Прот. Иоанн Мейендрорф указывает, что для Востока первородный грех выражается в смертности человека, а для Запада – в вине и «грехе природы» [5, 207], то есть в том, что человек от рождения грешен и имеет склонность к греху, как бы унаследованную от Адама. Для Востока смерть, а не сама природа человека (душевная и телесная) – причина греха, то есть первородный грех выражается не в априорной склонности людей ко греху, но в их смертности, символом которой становится пята, омытая накануне Тайной Вечери Спасителем, ибо омовение – призыв к смирению и символ очищения.

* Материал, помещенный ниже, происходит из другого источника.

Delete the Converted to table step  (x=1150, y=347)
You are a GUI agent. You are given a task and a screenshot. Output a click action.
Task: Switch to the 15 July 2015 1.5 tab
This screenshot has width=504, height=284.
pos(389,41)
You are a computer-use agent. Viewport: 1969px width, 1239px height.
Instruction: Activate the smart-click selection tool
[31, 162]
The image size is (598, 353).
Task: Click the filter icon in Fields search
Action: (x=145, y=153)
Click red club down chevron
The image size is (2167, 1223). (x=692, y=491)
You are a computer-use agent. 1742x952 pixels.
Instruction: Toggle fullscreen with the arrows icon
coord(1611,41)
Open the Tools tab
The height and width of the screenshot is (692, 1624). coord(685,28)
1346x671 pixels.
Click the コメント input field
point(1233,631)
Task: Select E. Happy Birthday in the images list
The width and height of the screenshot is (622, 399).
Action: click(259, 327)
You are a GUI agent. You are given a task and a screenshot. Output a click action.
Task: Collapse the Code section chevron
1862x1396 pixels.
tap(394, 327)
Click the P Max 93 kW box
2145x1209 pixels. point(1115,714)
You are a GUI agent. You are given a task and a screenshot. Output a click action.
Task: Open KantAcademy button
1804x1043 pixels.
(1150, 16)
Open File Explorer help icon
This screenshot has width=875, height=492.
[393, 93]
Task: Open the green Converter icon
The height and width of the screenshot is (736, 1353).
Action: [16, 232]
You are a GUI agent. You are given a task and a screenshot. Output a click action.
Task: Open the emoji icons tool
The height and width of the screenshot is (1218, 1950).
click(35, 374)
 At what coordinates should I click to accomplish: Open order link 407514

Ветхозаветная и новозаветная образность зеркально повторяют друг друга, поскольку войти в рай можно только тем же путем, что вышел. В результате складывается ряд зеркально повторяющих друг друга образов, но имеющих прямо противоположное значение и коннотацию: райский сад – Гефсиманский сад, Древо Познания – Крестное Древо, пята Ветхого и Нового Адама, Ветхий Адам ослушавшийся отца до смерти – Новый Адам послушавшийся отца до смерти (то есть падший и святой вариант вольного принятия смерти, где пята – врата смерти: каким путем смерть вошла, тем же она и выйдет).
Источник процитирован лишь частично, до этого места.